§ To be done: Edit the records below so that every "computer-use agent" reads "desktop automation agent", keeping all other text unchanged.

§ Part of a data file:

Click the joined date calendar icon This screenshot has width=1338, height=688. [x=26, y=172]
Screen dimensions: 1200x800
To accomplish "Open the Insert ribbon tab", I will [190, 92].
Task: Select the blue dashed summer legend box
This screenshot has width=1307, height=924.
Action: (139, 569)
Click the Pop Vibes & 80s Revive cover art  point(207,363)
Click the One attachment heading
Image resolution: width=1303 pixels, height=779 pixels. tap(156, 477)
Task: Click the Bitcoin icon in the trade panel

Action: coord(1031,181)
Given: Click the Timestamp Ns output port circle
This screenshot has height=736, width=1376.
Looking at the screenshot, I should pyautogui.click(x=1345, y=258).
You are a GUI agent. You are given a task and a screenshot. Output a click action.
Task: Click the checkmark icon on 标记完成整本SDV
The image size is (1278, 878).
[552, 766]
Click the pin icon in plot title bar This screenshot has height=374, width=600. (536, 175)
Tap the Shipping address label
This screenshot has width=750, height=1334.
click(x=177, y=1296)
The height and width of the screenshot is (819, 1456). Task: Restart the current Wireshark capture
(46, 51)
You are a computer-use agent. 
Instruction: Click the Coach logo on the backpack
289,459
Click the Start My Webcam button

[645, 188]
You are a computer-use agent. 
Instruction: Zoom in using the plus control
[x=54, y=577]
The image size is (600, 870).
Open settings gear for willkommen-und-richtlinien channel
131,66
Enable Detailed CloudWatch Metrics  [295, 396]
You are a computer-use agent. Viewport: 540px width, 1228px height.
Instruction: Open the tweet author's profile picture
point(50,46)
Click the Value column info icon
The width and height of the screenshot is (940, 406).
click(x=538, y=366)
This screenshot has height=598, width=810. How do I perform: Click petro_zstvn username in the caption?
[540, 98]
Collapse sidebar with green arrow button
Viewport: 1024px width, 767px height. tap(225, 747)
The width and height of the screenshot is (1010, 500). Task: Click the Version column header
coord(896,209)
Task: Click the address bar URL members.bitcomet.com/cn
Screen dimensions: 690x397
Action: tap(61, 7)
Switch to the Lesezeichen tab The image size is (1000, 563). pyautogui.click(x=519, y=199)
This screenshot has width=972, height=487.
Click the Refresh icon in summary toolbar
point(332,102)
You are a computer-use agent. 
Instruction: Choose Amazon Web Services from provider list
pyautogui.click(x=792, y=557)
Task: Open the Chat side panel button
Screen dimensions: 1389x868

§ Answer to this exercise:
Click the joined date calendar icon This screenshot has width=1338, height=688. [x=26, y=172]
Screen dimensions: 1200x800
To accomplish "Open the Insert ribbon tab", I will [190, 92].
Task: Select the blue dashed summer legend box
This screenshot has width=1307, height=924.
Action: (139, 569)
Click the Pop Vibes & 80s Revive cover art  point(207,363)
Click the One attachment heading
Image resolution: width=1303 pixels, height=779 pixels. tap(156, 477)
Task: Click the Bitcoin icon in the trade panel

Action: coord(1031,181)
Given: Click the Timestamp Ns output port circle
This screenshot has height=736, width=1376.
Looking at the screenshot, I should pyautogui.click(x=1345, y=258).
You are a GUI agent. You are given a task and a screenshot. Output a click action.
Task: Click the checkmark icon on 标记完成整本SDV
The image size is (1278, 878).
[552, 766]
Click the pin icon in plot title bar This screenshot has height=374, width=600. (536, 175)
Tap the Shipping address label
This screenshot has width=750, height=1334.
click(x=177, y=1296)
The height and width of the screenshot is (819, 1456). Task: Restart the current Wireshark capture
(46, 51)
You are a desktop automation agent. 
Instruction: Click the Coach logo on the backpack
289,459
Click the Start My Webcam button

[645, 188]
You are a desktop automation agent. 
Instruction: Zoom in using the plus control
[x=54, y=577]
The image size is (600, 870).
Open settings gear for willkommen-und-richtlinien channel
131,66
Enable Detailed CloudWatch Metrics  [295, 396]
You are a desktop automation agent. Viewport: 540px width, 1228px height.
Instruction: Open the tweet author's profile picture
point(50,46)
Click the Value column info icon
The width and height of the screenshot is (940, 406).
click(x=538, y=366)
This screenshot has height=598, width=810. How do I perform: Click petro_zstvn username in the caption?
[540, 98]
Collapse sidebar with green arrow button
Viewport: 1024px width, 767px height. tap(225, 747)
The width and height of the screenshot is (1010, 500). Task: Click the Version column header
coord(896,209)
Task: Click the address bar URL members.bitcomet.com/cn
Screen dimensions: 690x397
Action: tap(61, 7)
Switch to the Lesezeichen tab The image size is (1000, 563). pyautogui.click(x=519, y=199)
This screenshot has width=972, height=487.
Click the Refresh icon in summary toolbar
point(332,102)
You are a desktop automation agent. 
Instruction: Choose Amazon Web Services from provider list
pyautogui.click(x=792, y=557)
Task: Open the Chat side panel button
Screen dimensions: 1389x868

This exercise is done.